I’m linking to this not at all to bring up the Imus nastiness, though perhaps reminders and thoughtful look backs aren’t so bad. But instead because my son was mean to his cousin last night… first time ever he used language that was nasty and in this article Clarissa Pinkole Este talks so clearly and honstly about the pschological reasons children start or try out tormenting behavior… honestly I have my whole life been on the other end and the one thing I will not allow is my own son to bring up his own shell of nasty. The language the tone, even the laugh, is modled after a neighborhood kid and we made it clear, you do not act like him, or treat people as he does or you will not spend time with him.. and we explained why and we told him we understood the alure but it was false and it would do him no good. Reading this article with what we as parents (and with my sister) were tyring to express, well she of course explains it perfectly. It was like clear rain water to read it, clarity, and renewing my own strength in what I believe is right and wrong and why children torment and how crippled are those who grow up to be tormentors… I over quoted it here because I want easy access to it, the whole article though is well worth a read.
—exerpt —
In psychology of groups, being brutal with others is catching, like an infection. Thuggery and torment by one, are contagions to those who are not immune to ‘joining in;’ to those who are being thoughtless in the moment, who are impulsive, easily distracted, afraid to be thought soft, fearful of being punished or losing some advantage for not joining in, wanting favor for their families, wanting to keep a friend more than wanting to hold to an ethic, wanting to be part of a coterie that calls itself ‘elite,’ feeling pressured to keep up a false persona, or simply not weighing inevitable negative consequences yet to come for those who proliferate the dehumanizing of others.
Children try out taunting one another, and sometimes gang up on one another. However, with adult leadership, they soon drop those behaviors and instead learn civility toward those they have little in common with, and favor an authenticity of friendships with others. Children are thus helped ‘to grow up’ by both peers and adults who notice and invite them to a higher bar. They may waver in learning these skills because they are young and still practicing. But they do learn discernment as they continue to practice.

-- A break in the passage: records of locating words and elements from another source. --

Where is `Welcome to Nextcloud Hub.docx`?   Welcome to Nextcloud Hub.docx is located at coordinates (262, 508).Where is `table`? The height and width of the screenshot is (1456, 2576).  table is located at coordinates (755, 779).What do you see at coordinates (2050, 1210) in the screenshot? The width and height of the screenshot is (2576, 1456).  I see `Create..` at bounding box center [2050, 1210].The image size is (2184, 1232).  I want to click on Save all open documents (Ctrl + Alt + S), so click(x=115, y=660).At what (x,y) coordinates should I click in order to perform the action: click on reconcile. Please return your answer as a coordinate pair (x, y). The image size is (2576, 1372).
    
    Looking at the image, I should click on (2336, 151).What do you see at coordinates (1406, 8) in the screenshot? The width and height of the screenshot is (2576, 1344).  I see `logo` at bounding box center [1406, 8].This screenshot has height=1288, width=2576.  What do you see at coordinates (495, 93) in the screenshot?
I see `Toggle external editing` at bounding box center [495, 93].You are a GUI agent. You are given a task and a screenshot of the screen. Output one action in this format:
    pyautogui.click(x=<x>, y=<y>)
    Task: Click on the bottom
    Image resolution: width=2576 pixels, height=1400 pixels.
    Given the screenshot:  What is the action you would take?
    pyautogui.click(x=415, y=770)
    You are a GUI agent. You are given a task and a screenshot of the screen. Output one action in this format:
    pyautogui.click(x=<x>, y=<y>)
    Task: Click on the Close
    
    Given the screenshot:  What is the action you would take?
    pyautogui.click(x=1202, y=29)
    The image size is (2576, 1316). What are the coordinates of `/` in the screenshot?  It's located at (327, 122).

But, some, for any number of reasons, instead learn to seek excitement in insulting and being cruel… most often for an outer and an inner payoff of some kind. They often try to inveigle vulnerable others to join them in spewing… in part because they take a kind of –not happiness, although they are often guffawing and giggling while tormenting others– but rather a kind of very evanescent security…a security that comes from seeing others add to the roil by copying their own poor treatment of others.
Most often, tormenters and menacers carry a painful secret as well: they cannot bear to be lonely or without the approval of others. Thus they seek like-kind. Somewhere in life, each decided that admiration is not available to or for them. They turn to ‘negative forms of admiration’ that do not satisfy either, but amongst humans, to not be recognized for anything at all is far worse than being a consistent carrier of negativity and a seeker of negative attention.